Auteurs sur demande
La nouvelle réalité du cinéma d’auteur en diffusion continue en table ronde
Alors que le cinéma international et d’auteur peine à être diffusé en salle et que les clubs vidéo s’en sont allés rejoindre les vestiges de l’histoire, les sites de vidéo sur demande (VSD) s’imposent désormais comme la solution de rechange toute désignée pour les cinéphiles. Une table ronde sur le sujet, «Cinéma d’auteur en streaming », s’est tenue au festival Regard cette fin de semaine.
Animée par Paul Landriau, cofondateur de Point de vues, l’événement a fait salle comble. Des visages jeunes pour la plupart, mais pas que. Quatre invités sont venus parler de leurs plateformes respectives: Anne Paré (Les films du 3 mars ou F3M et VUCAVU), Madeline Robert (Tënk), Eric Malyshev (Fandor) et Kurt Walker (MUBI).
Streaming PQ
Directrice générale de l’organisme de distribution F3M, Anne Paré a expliqué que le tournant «streaming» tenait de la nécessité.
«À partir de 2013, le taux de fréquentation des salles a vraiment commencé à chuter. Le cycle d’un film au cinéma étant très court, ça devenait impossible […]. Nous avions la possibilité de “greffer” notre interface à la plateforme Vimeo Pro afin de proposer nos films au public. Et c’est ce qu’on a fait: on a numérisé tous nos titres et on les a inscrits en vidéo sur demande de cette façon. »
Quant à VUCAVU, ce site donne accès à « 45 ans de films et de vidéos canadiens ».
Chez nous, le distributeur KFilms Amérique a lui aussi rendu son catalogue accessible par l’entremise de Vimeo. On pense aussi à Éléphant: mémoire du cinéma québécois, qui restaure et numérise le patrimoine cinématographique d’ici, et qui emprunte la voie de la VSD depuis 10 ans.
De l’Ardèche à la Californie
Plateforme française, Tënk se consacre pour sa part aux documentaires d’auteur, courts et longs. Le site lancé en 2016 a été mis sur pied à Lussas, un village de 1000 habitants qui accueille chaque année les États généraux du film documentaire.
«Au-delà de la diffusion, nous voulons produire des documentaires», a indiqué Madeline Robert en précisant souhaiter que Tënk devienne accessible au Québec prochainement.
De son côté, la plateforme
américaine Fandor a été fondée en 2011 par trois finissants de l’Université Berkeley.
«Ils venaient de la technologie, mais ils étaient des cinéphiles.

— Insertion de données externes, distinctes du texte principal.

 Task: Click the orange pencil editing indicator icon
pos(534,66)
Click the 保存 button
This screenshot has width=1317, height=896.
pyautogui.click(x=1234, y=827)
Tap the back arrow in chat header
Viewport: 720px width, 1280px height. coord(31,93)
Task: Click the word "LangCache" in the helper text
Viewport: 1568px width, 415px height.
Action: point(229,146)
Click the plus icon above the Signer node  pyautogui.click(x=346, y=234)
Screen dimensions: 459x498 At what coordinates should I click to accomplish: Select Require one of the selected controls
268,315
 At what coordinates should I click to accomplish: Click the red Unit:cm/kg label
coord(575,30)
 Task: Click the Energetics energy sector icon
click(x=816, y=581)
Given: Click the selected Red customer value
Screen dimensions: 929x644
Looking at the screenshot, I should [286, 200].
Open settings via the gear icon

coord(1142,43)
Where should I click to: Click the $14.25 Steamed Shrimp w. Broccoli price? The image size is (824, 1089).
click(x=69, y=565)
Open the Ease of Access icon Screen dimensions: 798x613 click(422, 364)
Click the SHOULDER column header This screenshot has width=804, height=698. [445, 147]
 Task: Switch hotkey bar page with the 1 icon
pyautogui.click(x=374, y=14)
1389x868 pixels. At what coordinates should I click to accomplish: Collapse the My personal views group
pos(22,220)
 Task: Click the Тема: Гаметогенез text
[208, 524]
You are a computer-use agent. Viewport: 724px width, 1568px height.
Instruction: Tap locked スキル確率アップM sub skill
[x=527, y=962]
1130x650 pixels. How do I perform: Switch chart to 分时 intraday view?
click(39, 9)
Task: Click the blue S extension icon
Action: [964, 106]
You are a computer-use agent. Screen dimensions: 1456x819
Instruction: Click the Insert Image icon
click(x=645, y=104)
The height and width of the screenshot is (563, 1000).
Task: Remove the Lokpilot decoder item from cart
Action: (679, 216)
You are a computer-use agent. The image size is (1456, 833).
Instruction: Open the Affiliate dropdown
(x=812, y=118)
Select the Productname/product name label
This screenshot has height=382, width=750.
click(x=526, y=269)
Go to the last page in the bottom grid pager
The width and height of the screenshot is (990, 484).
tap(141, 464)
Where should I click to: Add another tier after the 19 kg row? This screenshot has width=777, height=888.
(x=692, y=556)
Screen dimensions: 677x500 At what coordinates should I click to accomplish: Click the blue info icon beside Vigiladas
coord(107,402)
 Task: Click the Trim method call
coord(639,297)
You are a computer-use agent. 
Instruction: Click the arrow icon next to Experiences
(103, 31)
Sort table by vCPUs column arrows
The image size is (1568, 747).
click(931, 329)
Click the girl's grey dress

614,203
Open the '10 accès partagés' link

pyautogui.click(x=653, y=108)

Ils ont voulu fusionner leurs passions et donner une vitrine et des services aux cinéastes indépendants laissés pour compte par Netflix, qui faisait alors principalement l’acquisition de gros titres en anglais […]. Nous visons un public cinéphile, mais nous avons la sélection la plus éclectique qui soit, selon moi. »
Le cas MUBI
Jadis nommé The Auteurs, MUBI est apparu en 2007. «Notre président fondateur, Efe Cakarel, se trouvait dans un café de Tokyo et l’envie lui a pris de regarder Les silences du désir, de Wong Kar-wai, mais il ne pouvait trouver le film nulle part sur Internet. Il a alors vu une occasion, un manque à combler sur Internet pour du grand cinéma », a relaté Kurt Walker.
Plutôt que de créer un catalogue exponentiel pour ses quelque 7 millions de membres répartis partout dans le monde, MUBI a, à l’inverse, décidé de circonscrire son offre à 30 titres à la fois. Chaque jour, un film est ajouté et un autre, retiré, avec toujours une durée de vie en ligne de 30 jours.
«Le but est que les films soient vus, et nous nous sommes aperçus que plusieurs, des trésors cachés de festivals notamment, passaient sous le radar; qu’ils n’avaient pas leur juste chance de briller. Ce nouveau modèle est très concluant. »
Essentielles salles
Qu’est-ce qui a la cote sur MUBI ? L’un des films les plus regardés ces jours-ci est Cléo de 5 à 7, chef-d’oeuvre de 1962 signé Agnès Varda. Évidemment, et cela vaut aussi pour Fandor, les droits de diffusion varient pour les oeuvres d’un pays à l’autre et l’offre n’est pas la même partout.
Fait à signaler, MUBI a créé une division de distribution de films qui sont présentés en salle avant d’atterrir sur la plateforme. Le modèle inverse de Netflix, comme l’a expliqué Paul Landriau.
Kurt Walker est loin d’y voir une contradiction. « Nous sommes des cinéphiles, a-t-il réitéré. L’expérience de la salle demeure fondamentale pour nous. »
François Lévesque se trouvait à Saguenay à l’invitation du festival Regard.